■ Document excerpt ■
Help! My parents want me to study abroad, but I’m not ready to leave Hong Kong


Dear Friend,

Many of my classmates have left Hong Kong recently and my parents are considering sending me abroad as well. But I think I’m too young to leave and most importantly, I want to decide for myself. How can I explain this to my parents?

Sincerely, Staying put



Dear Staying put,

It sounds like your parents want to send you to study in a different country by yourself. Leaving behind your family, friends, and the city you grew up in is challenging, so we understand why you’re nervous about the idea. Here are a few things we hope can help:

List out your concerns

What is it about leaving Hong Kong that makes you anxious? Why are you so hesitant to leave? Take some time to think through and write down your fears about going abroad, such as managing your daily routine alone, moving to an unfamiliar environment, meeting new people, navigating a language barrier, and leaving your close friends. It will be easier to talk to your parents once you have a clearer idea of your concerns.

■ Questions ■
[1] In the study-abroad advice column, can you write out the passage between "Help! My parents" and "to my parents?", inclusive?
[2] Could you condense the paragraph of the study-abroad advice column that begins "What is it about leaving Hong Kong" into a short bulleted list that keeps its main points?

■ Data for analysis ■
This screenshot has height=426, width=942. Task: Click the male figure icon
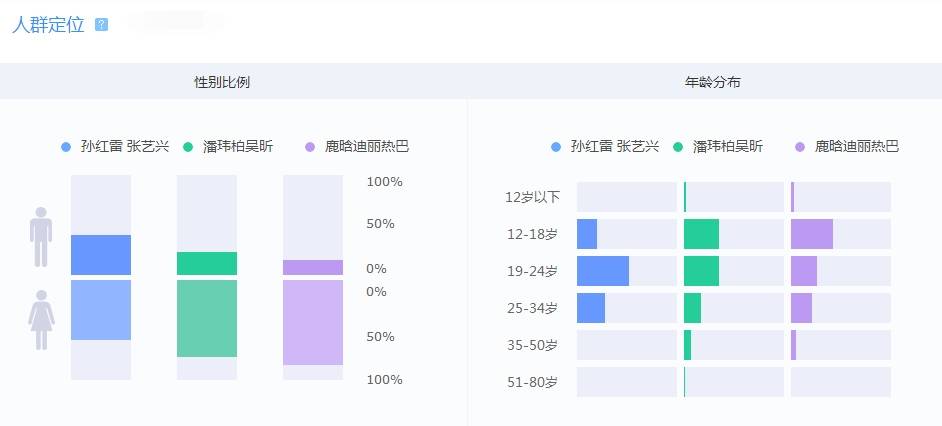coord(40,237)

...

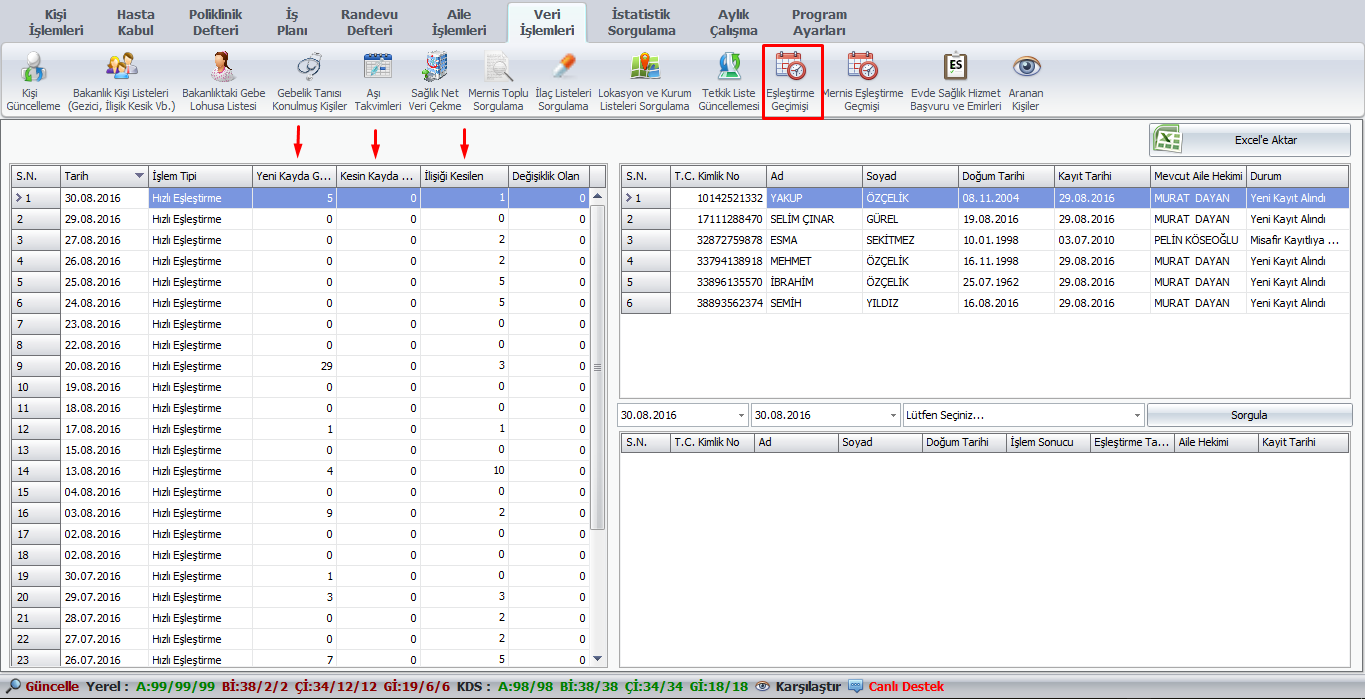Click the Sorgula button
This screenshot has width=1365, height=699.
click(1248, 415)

■ Responses to the exercise ■
[1]
Help! My parents want me to study abroad, but I’m not ready to leave Hong Kong


Dear Friend,

Many of my classmates have left Hong Kong recently and my parents are considering sending me abroad as well. But I think I’m too young to leave and most importantly, I want to decide for myself. How can I explain this to my parents?

[2]
- Consider what makes you anxious and hesitant about leaving Hong Kong.
- Take time to think through and write down your fears about going abroad: managing your daily routine alone, moving to an unfamiliar environment, meeting new people, navigating a language barrier, and leaving close friends.
- Once your concerns are clearer, talking to your parents will be easier.